ROLE OF MAGNETIC RESONANCE IMAGING IN EVALUATING DEGENERATIVE LUMBAR SPINE INSTABILITY
DOI:
https://doi.org/10.32792/jmed.2025.29.40%20Keywords:
lumbar instability magnetic resonance imaging low back painAbstract
Background: Lower back pain, it is one of the 10 most frequent reasons for visiting afamily doctor, and at least 85% of the population will experience low back pain at some
point in their lives. Instability here means the absence of stability in a mobile vertebral
segment. This disorder represents the most common cause of work-related disability and
state disability services costs among individuals aged less than 45. Low back pain is a
common clinical condition, and lumbar instability plays an important role in the decision
for surgery, such as vertebral fusion with decompression. Purpose: The purpose of this
study is to determine the magnetic resonance imaging findings suggestive for instability
in the lumbar vertebrae.
Patients and methods: We reviewed the MRI studies of the lumbar spine of 48 patients
with backache who had functional dynamic radiographs proved that they have lumbar
spinal instability. In each study, we classify grade of facet arthropathy, Modic changes,
spondylolisthesis, disc degeneration, and presence of osteophytes and annular tear, and
we correlated between them
Results: We review 48 MRI studies of patients with lumbar instability, 28 (58%) patients
was female and 20 (42%) was male. We found most patients had grades II and III facet
arthropthy (81.2%), grade I Spondylolisthesis (77.1%), Modic changes type II (41.7%),
grade IV and V disc degeneration (75%), annular tear (79.2%), and osteophytes (66.7%).

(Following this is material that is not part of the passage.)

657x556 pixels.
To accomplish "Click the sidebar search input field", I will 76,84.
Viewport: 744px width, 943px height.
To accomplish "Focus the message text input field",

We found that facet arthropathy has a correlation with the disc degeneration degree (p
<0.05), with the presence of osteophytes (p < 0.0325) and with the most affected segment
(p < 0.001). Likewise, disc degeneration was correlated significantly with the Modic
changes (p <0.01) and with marginal osteophytes (p = <0.01), while no significant
correlation between osteophytes and Modic changes (p> 0.19).
Conclusion: MRI can accurately assess the structures that maintain lumbar stability.